BEIJING (Reuters) - China’s home prices dipped for the eighth straight month in May but the pace of decline eased, fanning talk that the market may be bottoming out and the recent monetary stimulus could set the stage for a rebound.
Home prices in the world’s second-largest economy have fallen month-on-month since October, after China tightened policy more than two years ago to take the steam out of sizzling home prices.
Still, Beijing reaffirmed hours after the data it would keep property tightening measures in place, concerned that inflationary pressures are still a problem even as the broader economy slows.
Prices have declined but the cumulative drop is still mild, analysts say, keeping home prices near record highs and out of reach for the majority of China’s burgeoning middle class. If Beijing moves to loosen restrictions now, it may mean the economy is slowing faster than expected.
“Housing prices are stabilizing or approaching the bottom,” He Yifeng, economist at Hongyuan Securities in Beijing. “But we still cannot see any signs of rebounding.”
Average new home prices fell 0.1 percent in May from a month earlier, narrowing from April’s fall of 0.3 percent, according to Reuters calculations based on home price data in 70 cities published by the National Bureau of Statistics on Monday.
Only 40 cities saw new home prices fall in May from April, as compared with 43 in April, 46 in March and 52 - the most so far - in December.
The set of year-on-year data told a different story, showing the average new home prices dropped 1.5 percent in May. That marked the third straight month of decline, and compared with April’s fall of 1.2 percent and March’s dip of 0.7 percent.
A total of 54 cities suffered year-on-year home price declines in May, by as deep as 14.2 percent in Wenzhou, an eastern city seriously hit by private business failures in recent months due to external headwinds.
After the housing data, Chinese property shares .SSEP reversed earlier losses, while Chinese developers listed in Hong Kong jumped.
The People’s Daily, the mouthpiece of China’s ruling Communist Party, said in an analytical report on Monday that many home buyers worry about a rebound in property prices, as China has relaxed monetary policies, which changed market sentiment and boosted property sales since March.
“It seems home prices and tightening policies have reached their bottom so quite a few home buyers are starting to panic again,” it said.
This is reminiscent of 2009 when prices doubled in several months after Beijing rolled out a 4 trillion yuan ($628.43 billion) stimulus package, the newspaper said.
China has relaxed monetary and fiscal policies after a more than two-year long property tightening campaign cooled the country’s red-hot property market, at the same time as the euro zone debt crisis hit global financial markets and put a brake on domestic growth.

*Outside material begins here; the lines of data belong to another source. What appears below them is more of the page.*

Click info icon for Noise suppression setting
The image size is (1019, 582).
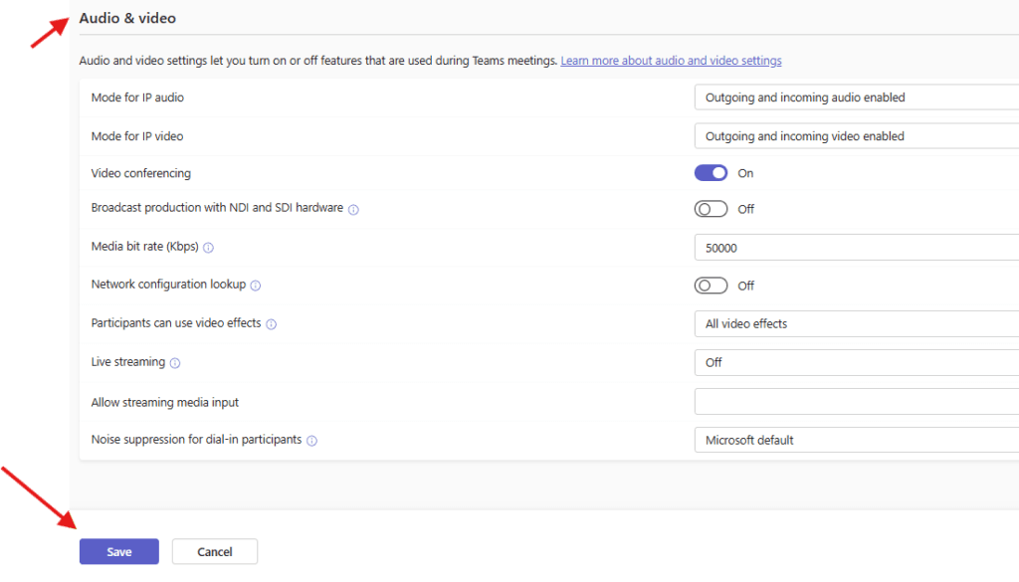[311, 441]
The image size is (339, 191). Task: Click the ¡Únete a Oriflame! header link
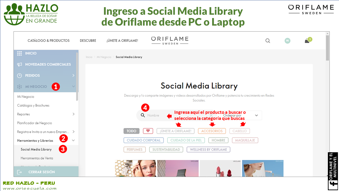[x=122, y=41]
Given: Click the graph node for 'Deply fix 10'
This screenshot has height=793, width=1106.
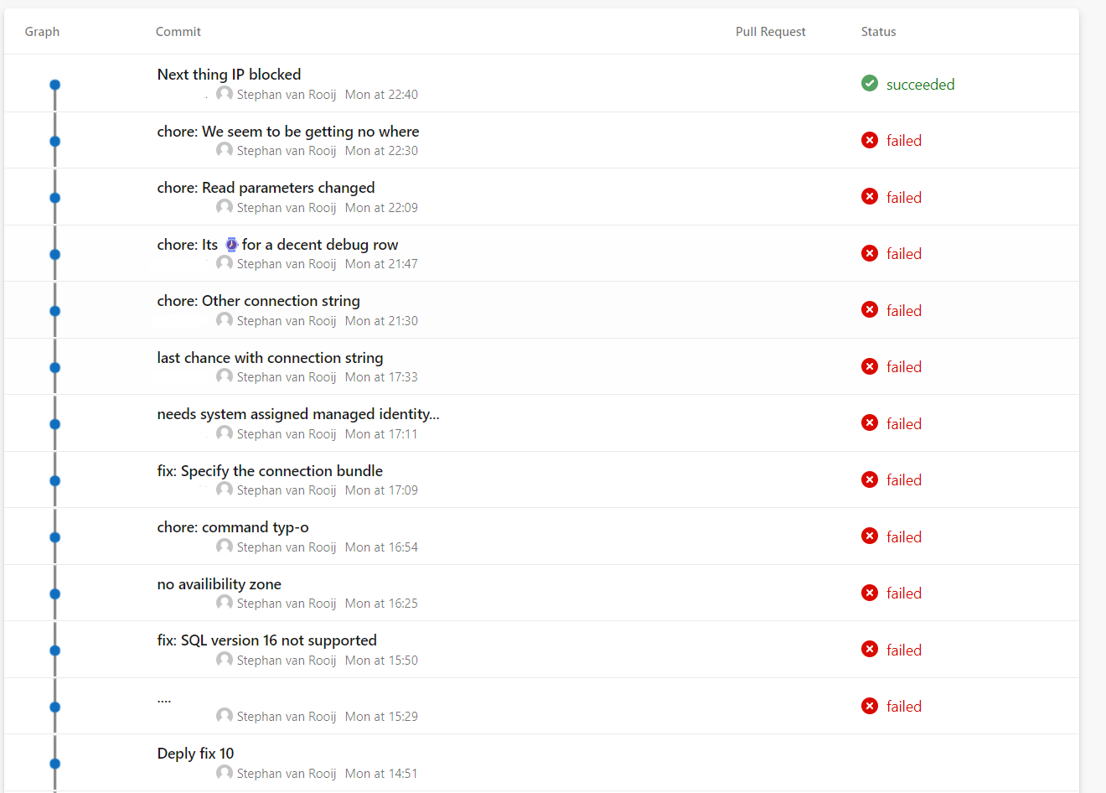Looking at the screenshot, I should pyautogui.click(x=55, y=764).
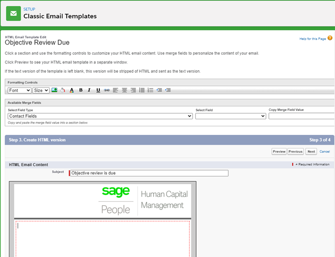Expand the Select Field Type dropdown
335x257 pixels.
pos(100,116)
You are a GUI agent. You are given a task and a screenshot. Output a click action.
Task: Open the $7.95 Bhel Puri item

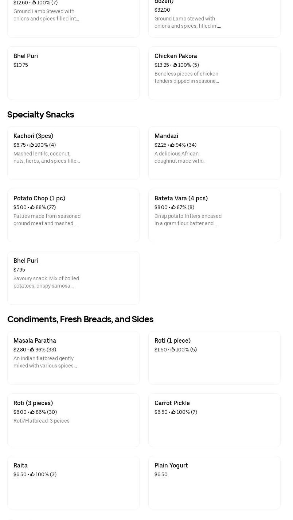pos(26,261)
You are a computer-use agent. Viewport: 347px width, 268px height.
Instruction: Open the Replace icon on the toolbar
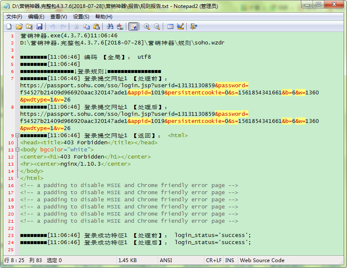click(x=119, y=26)
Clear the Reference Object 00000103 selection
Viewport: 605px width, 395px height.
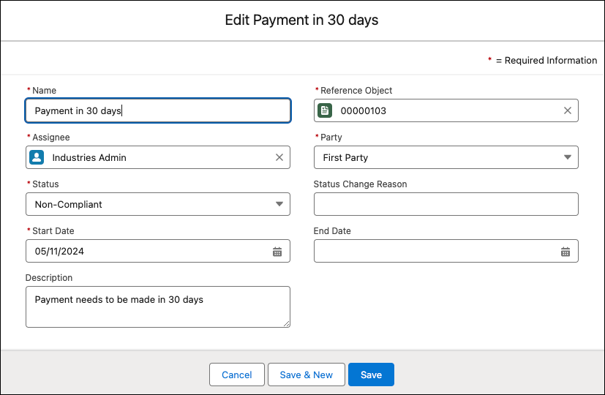click(567, 110)
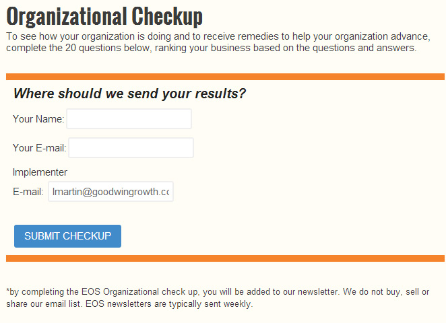Screen dimensions: 446x323
Task: Click the Your Name input field
Action: point(129,118)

The central bank cut interest rates on June 7, the first such move in more than three years, after it lowered banks’ reserve requirement ratio three times since November.

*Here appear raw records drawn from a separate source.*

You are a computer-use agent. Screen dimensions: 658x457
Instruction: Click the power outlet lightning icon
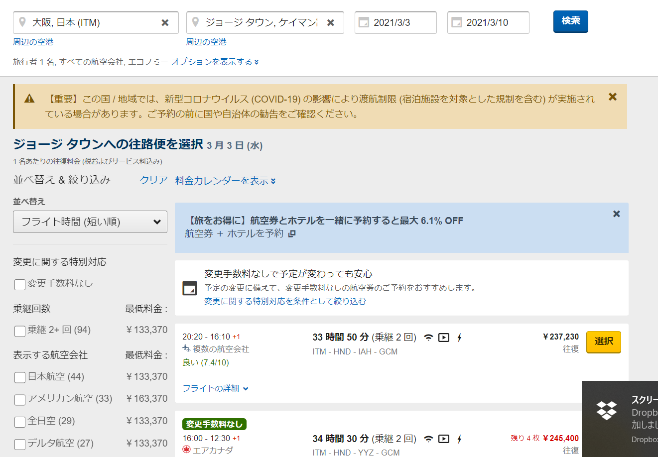pyautogui.click(x=459, y=337)
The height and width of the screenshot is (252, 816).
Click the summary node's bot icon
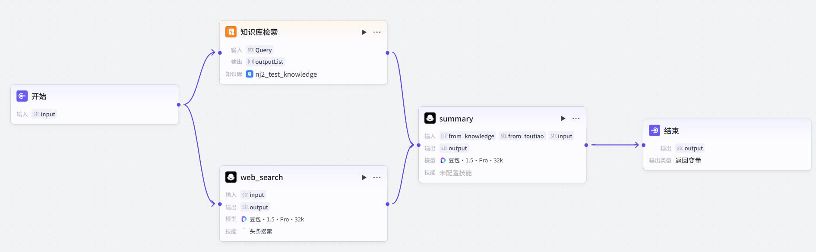(430, 118)

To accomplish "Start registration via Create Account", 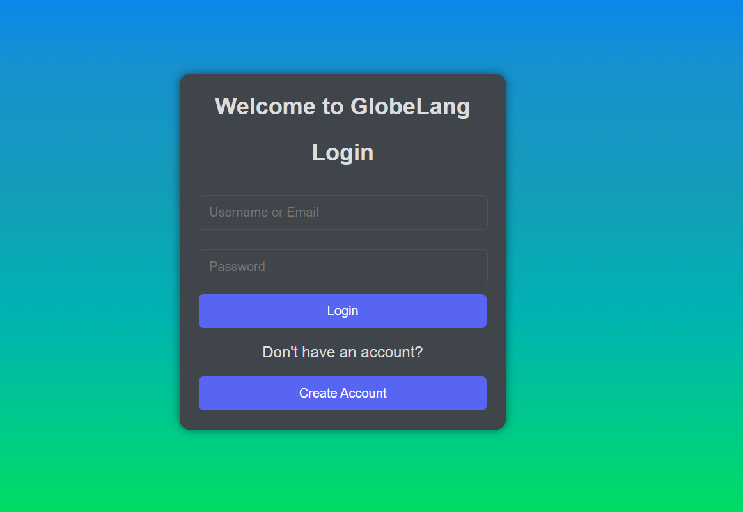I will pos(343,393).
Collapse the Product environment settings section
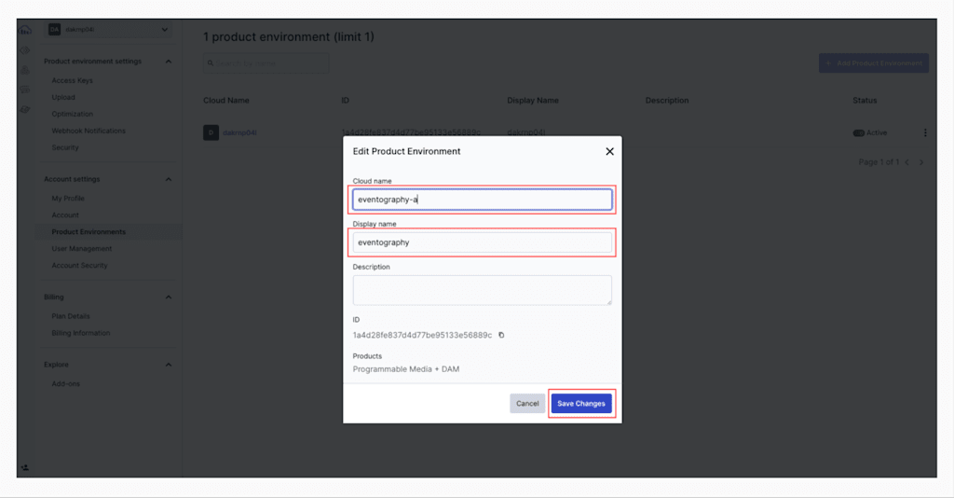 pos(168,62)
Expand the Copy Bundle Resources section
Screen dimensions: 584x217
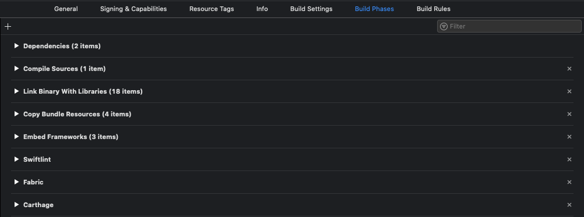pos(16,113)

“Although these measures are not aimed at salvaging the property market, they are a shot in the arm for the cash-strapped real estate market,” the People’s Daily added.

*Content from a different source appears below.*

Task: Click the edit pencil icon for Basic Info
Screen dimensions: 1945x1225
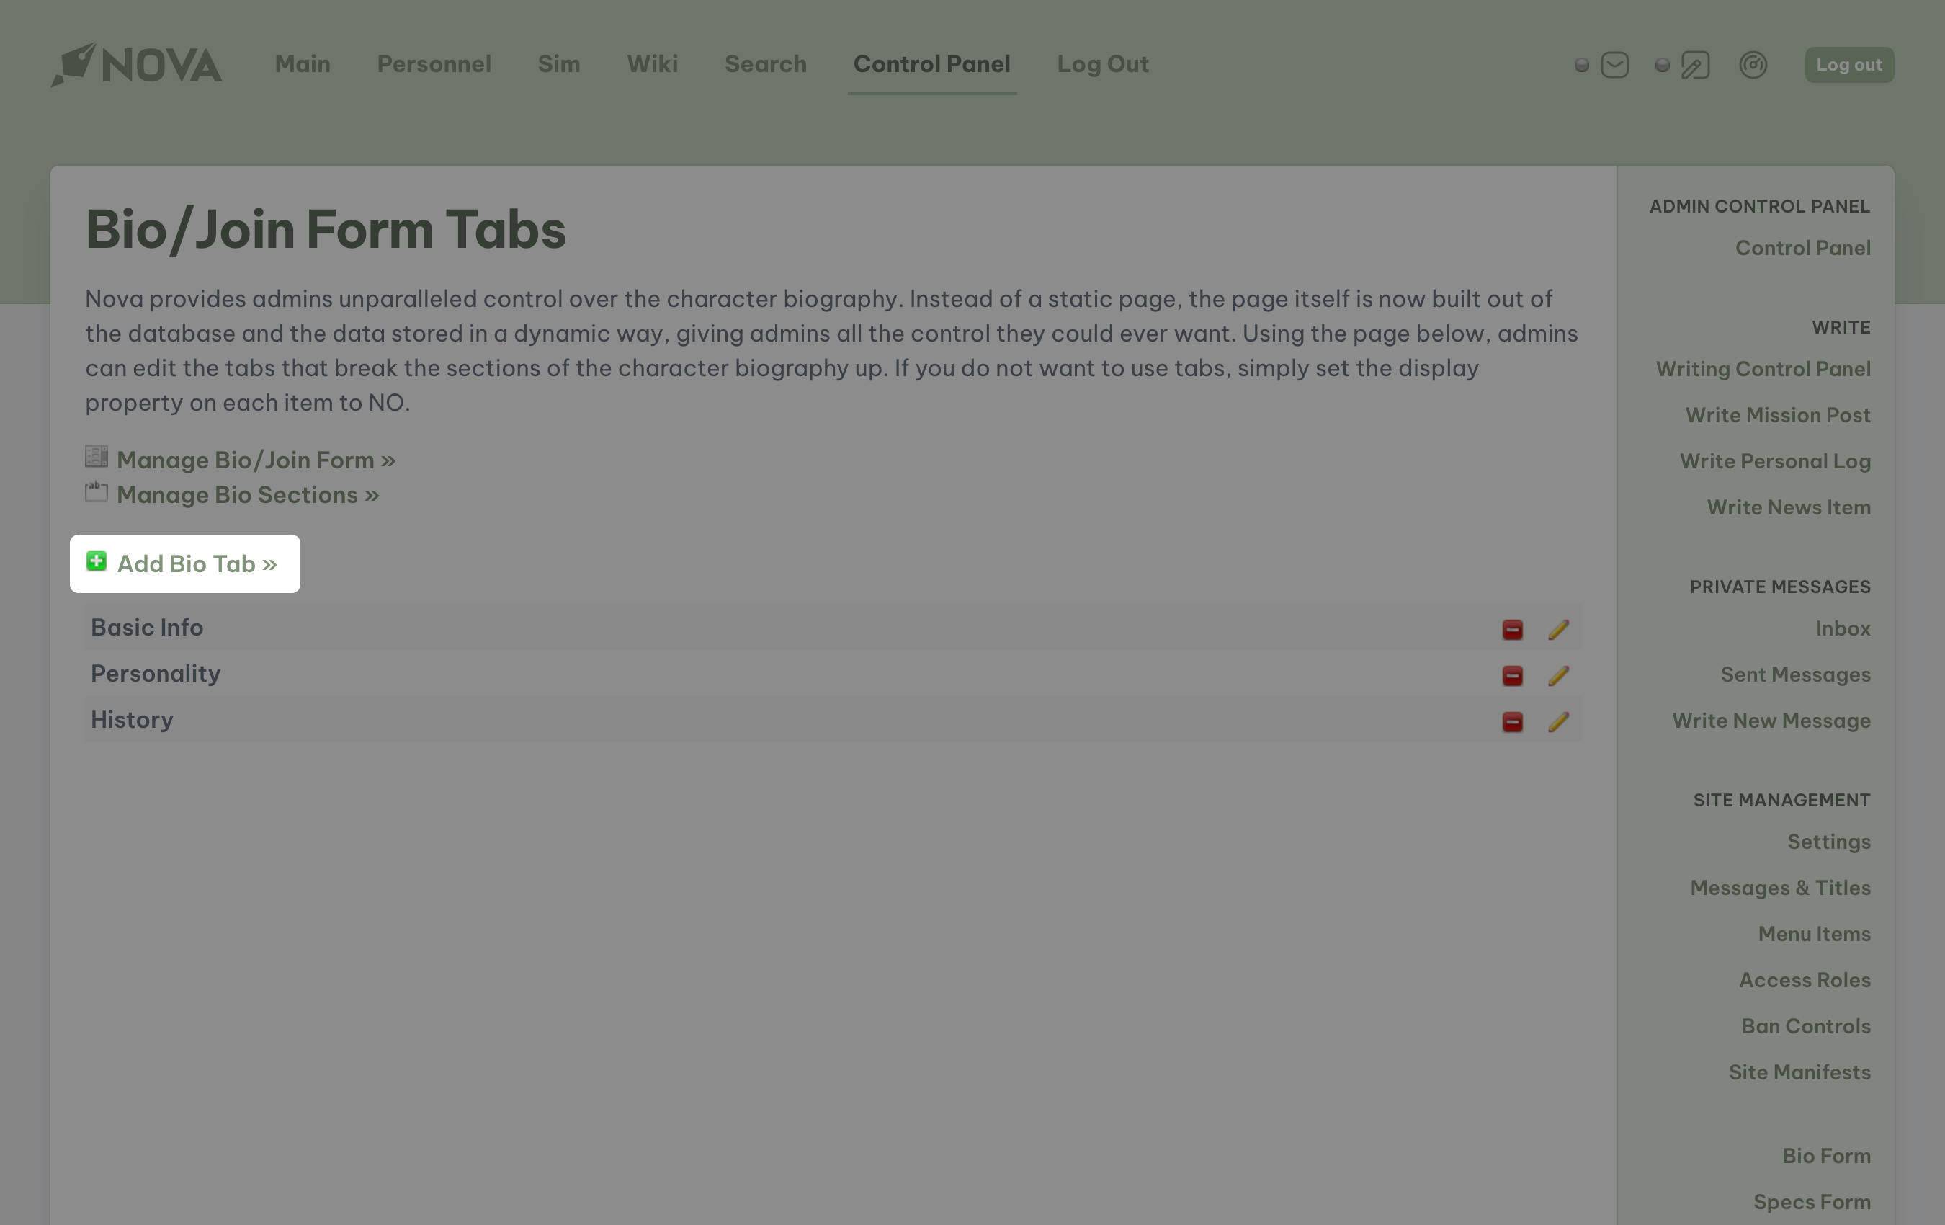Action: (1557, 629)
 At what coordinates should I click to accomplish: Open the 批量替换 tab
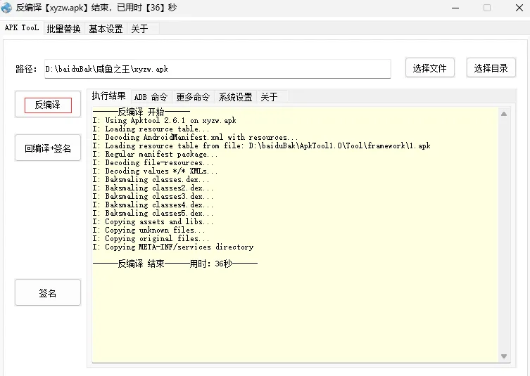63,29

Premier Wen Jiabao’s government and its ministries have reiterated no change in its tightening stance for the real estate sector, which affects more than 40 other industries.
The latest confirmation of that policy came on Monday, in a Xinhua report that cited the housing ministry.
An unnamed spokesman from the housing ministry was quoted as saying that “all localities must firmly implement various property tightening measures as required by the central government.”
But the weakening economy, likely to grow at its slowest pace in more than three years this quarter, is fuelling expectations that Beijing will probably have to relax property curbs if external headwinds worsen.
Reinforcing such expectations are local governments’ steps to make it easier for first-time home buyers, by relaxing policies marginally so as not to irritate Beijing while stimulating local housing transactions.
The semi-official China Securities Journal reported on Monday that transactions of new and existing homes combined rose 46.5 percent in Beijing in the first half of June as compared with the same period last year, citing data from the local housing bureau website.
The newspaper also cited local consultancy Home Link as saying that 21 of the 76 new property projects that hit the market so far this year recorded a rise in transaction prices.
However, high inventories will cap any quick rebound in home prices in the near term, it cited Home Link analyst Chen Xue as saying.
Vanke (000002.SZ), China’s largest developer by sales, said earlier this month it would take about 11 months to sell down unsold stocks in key cities such as Beijing, Shanghai and Shenzhen.
“I’m not worried about a home price rebound as long as the government keeps its tightening stance,” Hui Jianqiang, head of research at the China Real Estate Association, told Reuters after the data.